Quelle: Andreas Krukemeyer

Zukunftsweisend soll daneben auch die Katalogisierung der Stoffströme sein. Die Verwaltung möchte als erster Kreis die verbauten Materialien in seinem gesamten Gebäudebestand über das Projekt Madaster erfassen. Die Datenbank von Madaster zeigt etwa, wie viel Beton, Aluminium oder Holz verbaut sind. Das Ziel ist, kostbare und bisher ungenutzte Ressourcen aus der Baubranche in Wert zu setzen. „Bei manchen Bauweisen sind die Materialien so verbaut, dass sie nur schwierig voneinander getrennt werden können. Eine Herausforderung des Bauwesens wird es zukünftig sein, so zu konstruieren, dass wir wieder eine sortenreine Trennung gewährleisten können und Abrisse weniger Sondermüll produzieren.  Wenn dies gelingt, kann ein Großteil der Baustoffe in einem neuen Gebäude ein zweites Leben bekommen“, beschreibt Dr. Ute Röder, Verwaltungsvorstand beim Kreis Lippe, das Prinzip. Drei Kreisschulen hat das Technische Gebäudemanagement des Kreises bereits katalogisiert. Das frisch sanierte Kreishaus soll folgen. Die homogenen Baustoffe, die hier zum Einsatz kommen, sind bereits sortenrein trenn- und nahezu restlos wiederverwertbar.

Die Sanierung ist Teil der Umsetzungsstrategie „Lippe_Re-Klimatisiert“, die beim Wettbewerb „KommunalerKlimaschutz.NRW“ einen Zuschlag erhielt. Daneben umfasst das Projekt beispielsweise auch den Aufbau von Mobilitätsstationen und einem interkommunalen Fuhrpark.
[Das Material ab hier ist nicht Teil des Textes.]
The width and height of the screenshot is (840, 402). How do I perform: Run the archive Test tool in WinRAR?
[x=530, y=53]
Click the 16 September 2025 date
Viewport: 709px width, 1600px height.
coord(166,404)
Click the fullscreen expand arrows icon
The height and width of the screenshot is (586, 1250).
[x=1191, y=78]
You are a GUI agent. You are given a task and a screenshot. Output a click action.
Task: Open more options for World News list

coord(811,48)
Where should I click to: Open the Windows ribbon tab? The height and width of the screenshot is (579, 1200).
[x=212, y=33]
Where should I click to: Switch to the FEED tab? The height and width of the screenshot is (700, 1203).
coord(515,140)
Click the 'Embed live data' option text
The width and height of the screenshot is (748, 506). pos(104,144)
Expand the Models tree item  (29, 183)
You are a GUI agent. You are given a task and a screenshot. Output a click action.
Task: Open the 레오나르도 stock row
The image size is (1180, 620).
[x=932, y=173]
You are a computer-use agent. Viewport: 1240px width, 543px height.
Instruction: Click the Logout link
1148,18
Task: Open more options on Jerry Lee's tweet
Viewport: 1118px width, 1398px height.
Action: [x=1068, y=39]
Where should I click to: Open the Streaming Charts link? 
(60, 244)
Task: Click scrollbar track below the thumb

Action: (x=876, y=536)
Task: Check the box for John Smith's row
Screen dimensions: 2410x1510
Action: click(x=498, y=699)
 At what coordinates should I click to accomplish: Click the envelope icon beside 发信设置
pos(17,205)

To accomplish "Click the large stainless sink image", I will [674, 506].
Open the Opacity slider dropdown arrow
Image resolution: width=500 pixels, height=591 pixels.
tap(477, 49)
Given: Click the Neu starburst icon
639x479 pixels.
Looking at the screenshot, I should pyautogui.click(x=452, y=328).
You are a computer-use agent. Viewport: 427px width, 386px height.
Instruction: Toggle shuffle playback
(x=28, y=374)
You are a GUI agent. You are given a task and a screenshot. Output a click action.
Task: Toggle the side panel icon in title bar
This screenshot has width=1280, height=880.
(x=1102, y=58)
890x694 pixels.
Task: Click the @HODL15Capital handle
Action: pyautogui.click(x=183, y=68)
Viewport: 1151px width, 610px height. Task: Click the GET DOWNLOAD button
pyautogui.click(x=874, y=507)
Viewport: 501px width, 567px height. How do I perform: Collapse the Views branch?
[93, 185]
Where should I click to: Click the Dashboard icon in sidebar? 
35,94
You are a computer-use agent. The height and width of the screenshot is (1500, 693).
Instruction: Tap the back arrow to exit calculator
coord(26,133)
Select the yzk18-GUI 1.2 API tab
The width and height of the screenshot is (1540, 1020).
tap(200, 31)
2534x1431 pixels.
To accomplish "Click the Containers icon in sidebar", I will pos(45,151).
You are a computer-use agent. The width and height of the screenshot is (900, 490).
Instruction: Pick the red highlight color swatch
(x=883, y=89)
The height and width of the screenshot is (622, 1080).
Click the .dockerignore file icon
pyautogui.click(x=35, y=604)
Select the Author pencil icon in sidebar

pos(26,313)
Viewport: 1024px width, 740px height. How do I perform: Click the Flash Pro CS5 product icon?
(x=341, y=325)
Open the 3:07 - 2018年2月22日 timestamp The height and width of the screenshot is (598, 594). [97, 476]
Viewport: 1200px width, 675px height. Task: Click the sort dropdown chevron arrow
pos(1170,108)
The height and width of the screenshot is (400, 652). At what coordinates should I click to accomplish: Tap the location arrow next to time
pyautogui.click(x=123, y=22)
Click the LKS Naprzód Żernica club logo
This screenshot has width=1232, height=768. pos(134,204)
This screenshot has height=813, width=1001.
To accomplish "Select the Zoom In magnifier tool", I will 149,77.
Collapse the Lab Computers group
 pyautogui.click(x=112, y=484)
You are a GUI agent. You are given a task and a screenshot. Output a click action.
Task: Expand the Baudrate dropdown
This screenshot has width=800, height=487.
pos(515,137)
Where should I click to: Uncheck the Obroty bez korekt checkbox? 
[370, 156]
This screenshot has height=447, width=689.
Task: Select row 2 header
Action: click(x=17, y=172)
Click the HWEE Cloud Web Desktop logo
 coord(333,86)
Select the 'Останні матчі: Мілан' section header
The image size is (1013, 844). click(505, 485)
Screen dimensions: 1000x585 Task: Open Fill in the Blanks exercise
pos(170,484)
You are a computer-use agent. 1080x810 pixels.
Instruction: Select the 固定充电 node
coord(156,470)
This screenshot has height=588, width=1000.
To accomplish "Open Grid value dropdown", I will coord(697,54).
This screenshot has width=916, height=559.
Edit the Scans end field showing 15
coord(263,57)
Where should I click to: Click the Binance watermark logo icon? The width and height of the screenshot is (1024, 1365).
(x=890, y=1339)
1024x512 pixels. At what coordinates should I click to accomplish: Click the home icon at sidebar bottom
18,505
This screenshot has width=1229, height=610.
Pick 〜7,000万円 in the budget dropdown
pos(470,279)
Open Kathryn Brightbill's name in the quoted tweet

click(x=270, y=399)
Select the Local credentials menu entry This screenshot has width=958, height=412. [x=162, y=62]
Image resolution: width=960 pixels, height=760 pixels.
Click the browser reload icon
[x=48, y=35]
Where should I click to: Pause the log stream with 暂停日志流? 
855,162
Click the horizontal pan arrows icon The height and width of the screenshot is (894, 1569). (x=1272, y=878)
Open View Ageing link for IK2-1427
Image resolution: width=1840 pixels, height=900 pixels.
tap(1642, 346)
Die Maßnahmen führen zu jährlichen Einsparungen von 3.900 Tonnen CO2. Gefördert wird das Projekt mit rund 16 Millionen Euro durch das Land NRW mit Mitteln aus dem Europäischen Fonds für regionale Entwicklung (EFRE) der Europäischen Union.

Infokasten
Madaster wurde 2017 in den Niederlanden gegründet. Seit 2018 gibt es das Projekt auch in der Schweiz, in Deutschland und Norwegen ist es im Aufbau. Auf der globalen Online-Plattform können Nutzer Gebäude registrieren, einschließlich der Materialien und Produkte, die sich in ihnen befinden. Die Plattform bietet Immobilieneigentümern zudem die Möglichkeit, Daten ihrer Gebäude zu speichern, zu verwalten und auszutauschen. Dies erleichtert die Wiederverwendung, fördert intelligentes Design und eliminiert Abfall. Gebäude werden zu Rohstoffbanken. Infos unter www.madaster.de.